From 2014 until last year, Caldwell tricked three elderly customers into blowing $1.5 million on shadowy movie ventures, including potential slasher, horror and vampire movies, and a documentary about Cuba. (Wait, what?)

During that time, the compliance department at Citi, apparently, noticed nothing. 

Citi refused to comment.

But maybe we shouldn’t be surprised.

In the modern blue-chip U.S. corporation, “compliance” and “oversight” mostly rests on simplistic box-ticking and self-reporting — stuff that makes compliance departments feel good, but does little or no actual good.

This includes maintaining impressive-sounding industry credentials. Caldwell was a “registered financial advisor,” and held the Series 7, 63 and 65 financial licenses. These ensure a basic level of competence. They do little or nothing to ensure honesty.

And it included filling out and signing a report for her bosses every year confirming that, no, she definitely wasn’t engaged in any fraud, no sirree Bob.

As the U.S. attorney’s office in Chicago put it in court documents, Caldwell was able to hide her fraud from the bank “by, among other things, submitting annual reports to [Citi] falsely certifying that her outside business activities did not involving soliciting investments from [Citi] clients or engaging in joint investments with [Citi] clients.”

How many crooks do these types of form even catch?

It makes you wonder why we bother with the police or a justice department: Uncle Sam could just mail every citizen a form once a year, asking them to self-certify that they aren’t breaking the law. What could go wrong?

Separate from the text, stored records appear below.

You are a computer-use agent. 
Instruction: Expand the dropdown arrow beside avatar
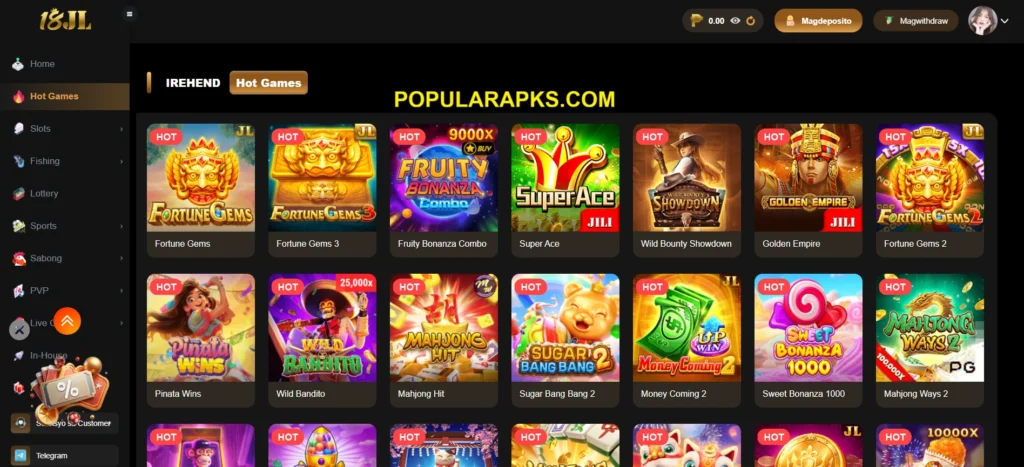click(x=1005, y=21)
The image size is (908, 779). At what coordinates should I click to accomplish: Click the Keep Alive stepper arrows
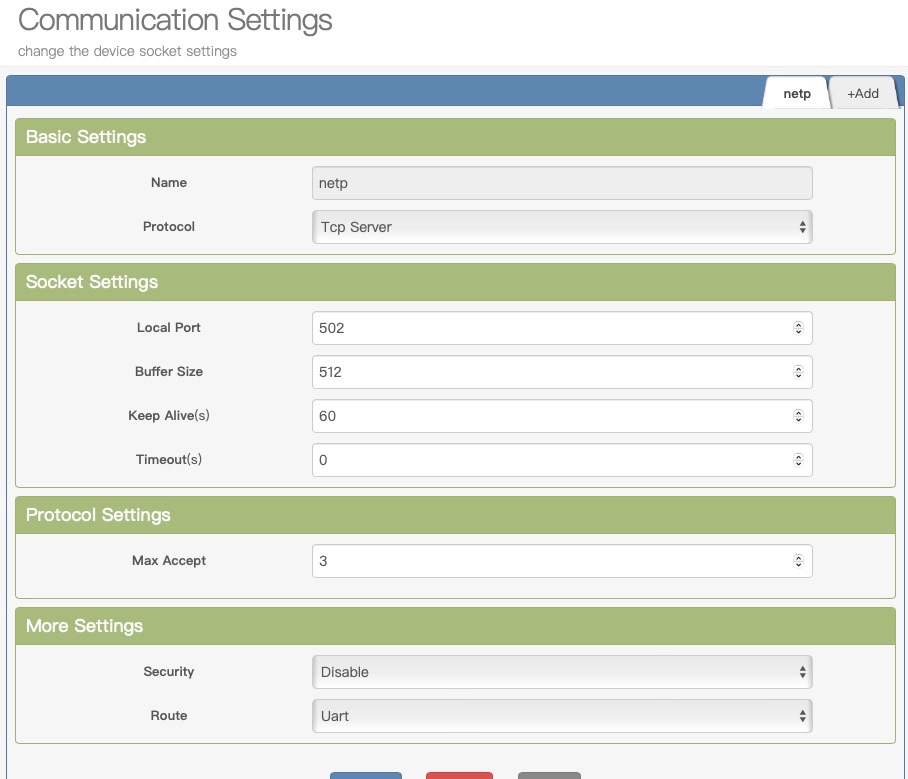coord(798,416)
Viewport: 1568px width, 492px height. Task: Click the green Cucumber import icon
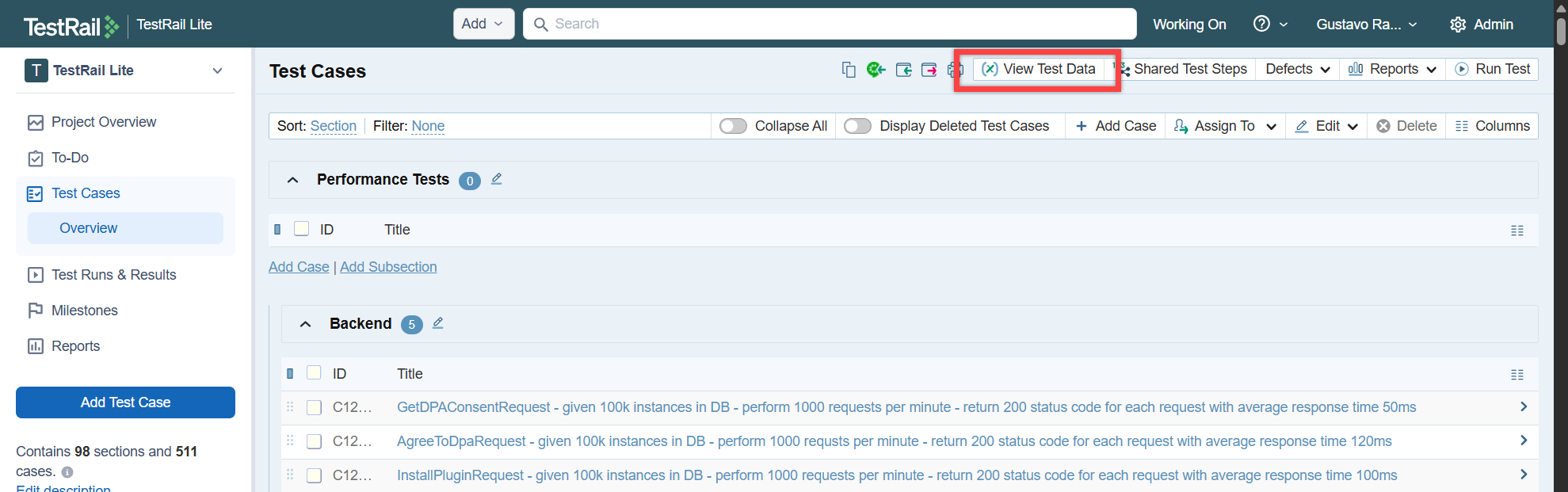(x=876, y=70)
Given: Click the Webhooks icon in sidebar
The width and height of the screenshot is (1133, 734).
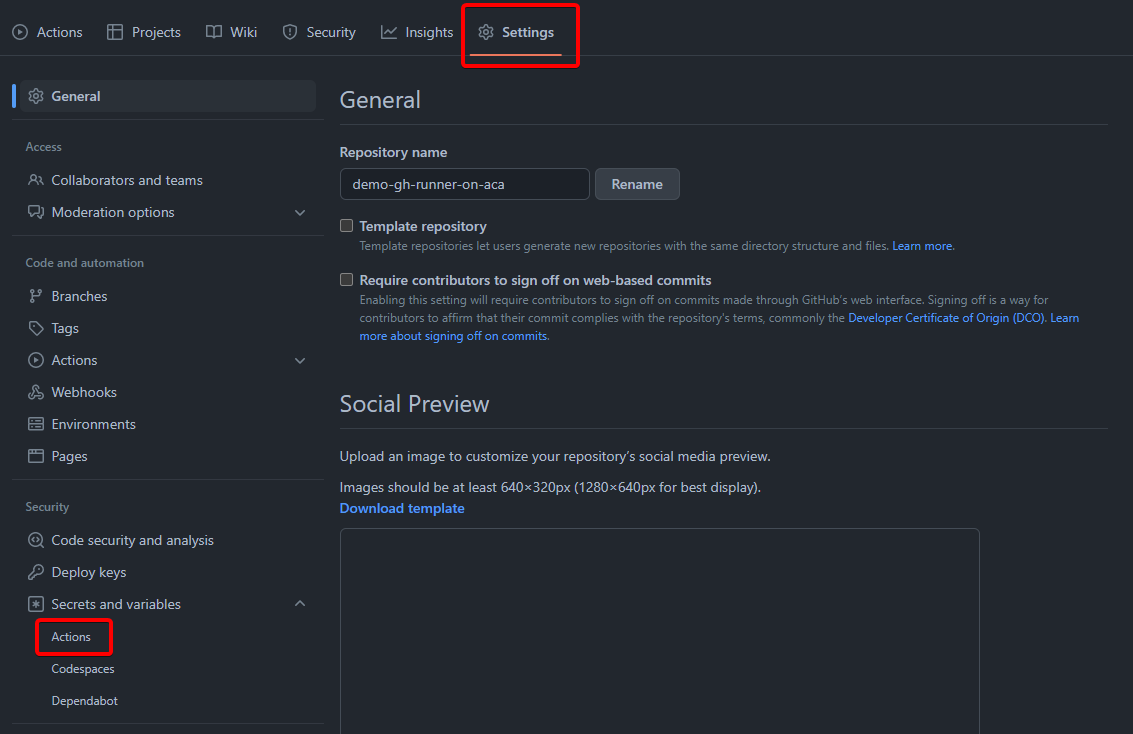Looking at the screenshot, I should point(36,392).
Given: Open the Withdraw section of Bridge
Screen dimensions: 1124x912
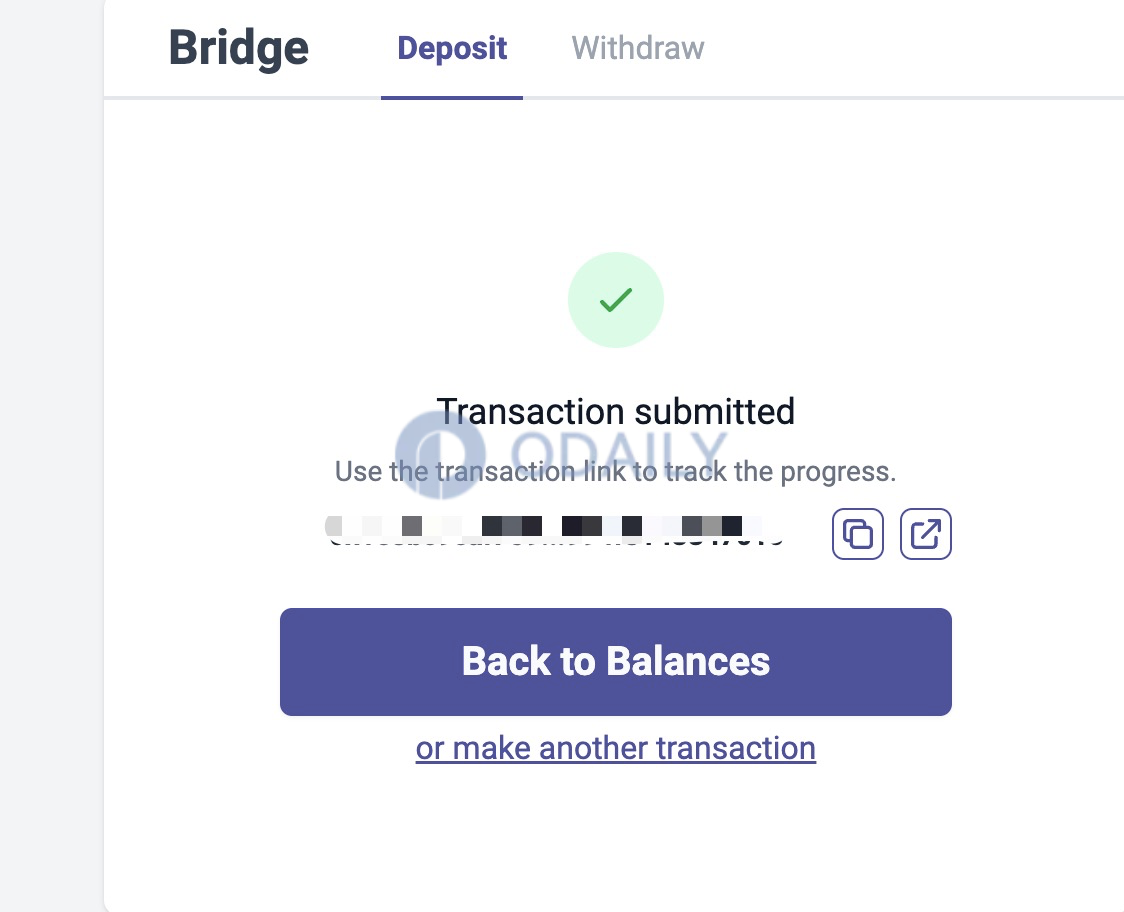Looking at the screenshot, I should coord(637,48).
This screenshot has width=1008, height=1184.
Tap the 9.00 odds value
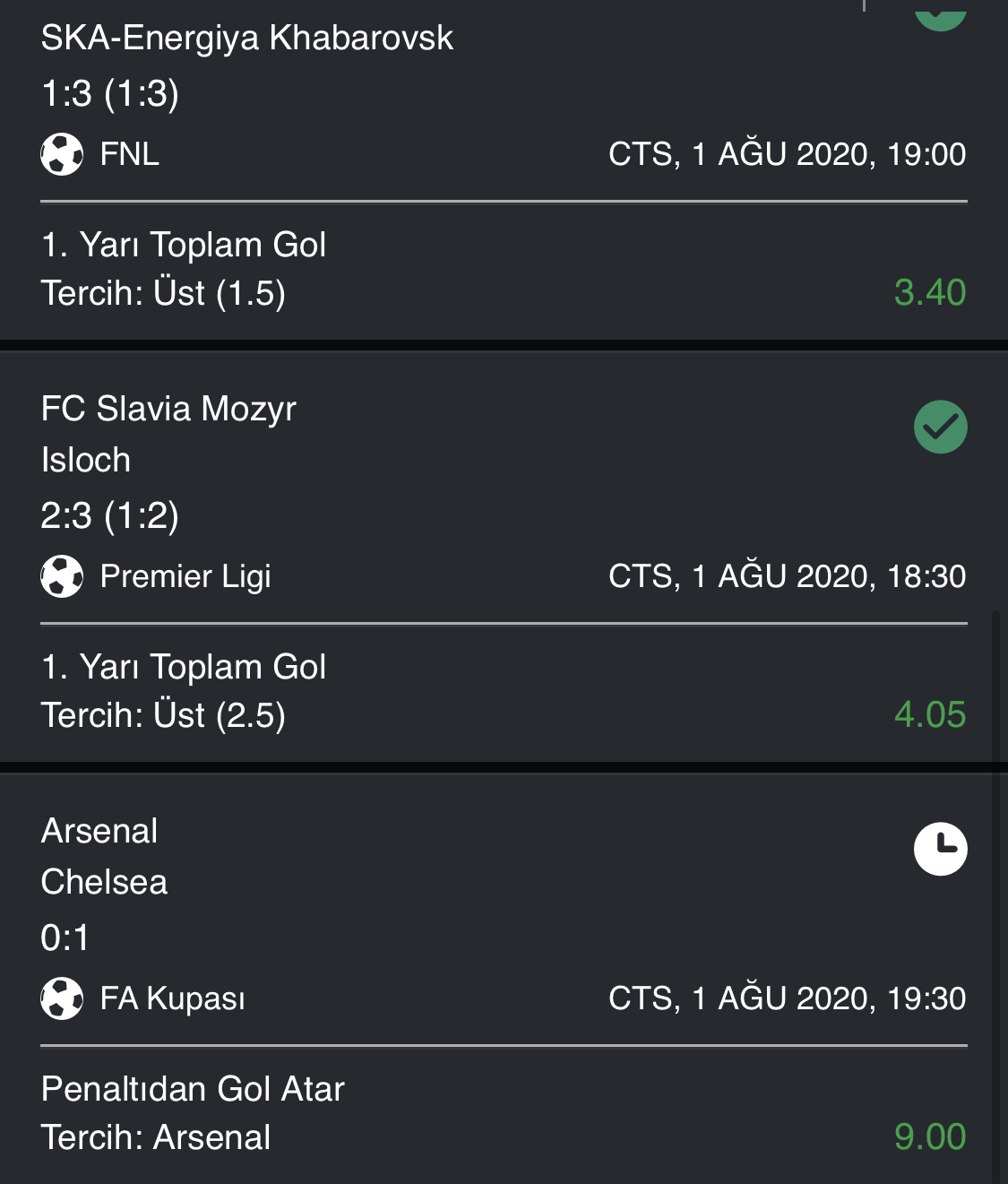pyautogui.click(x=930, y=1136)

During the nine years that Caldwell, 58, was faithfully filling out and signing these absurd documents, she was meanwhile taking her clients’ savings and spending them on construction work at her home, refurbishing a classic car, paying her property taxes, buying food and liquor, paying her cellphone bills, paying off loans, buying stuff for her pets, buying home furnishings and clothes, paying parking tickets, and paying for physical therapy.

She also took some of the money through cash withdrawals. 

One of Caldwell’s clients was in her 70s and one was in his late 80s. Their money is now gone.

Caldwell’s attorney did not respond to a request for comment.

If this can go on for nine years without being detected, what else is going on at big, blue-chip banks that we don’t yet know about? 

The plus side is that when this happens at a big bank, there is someone with deep pockets you can sue. Citi has a market value of more than $100 billion.

It’s a timely reminder to make sure that elderly relatives — or you — aren’t being taken advantage of. Ask questions, double-check documents and don’t just assume everything is OK.  Elder fraud is an epidemic, and it’s certain to get worse as America’s elderly population grows: Complaints to the FBI numbered more than 88,000 in 2022, with losses totaling $3.1 billion — up 84% from the previous year.

And that’s just the stuff we know about.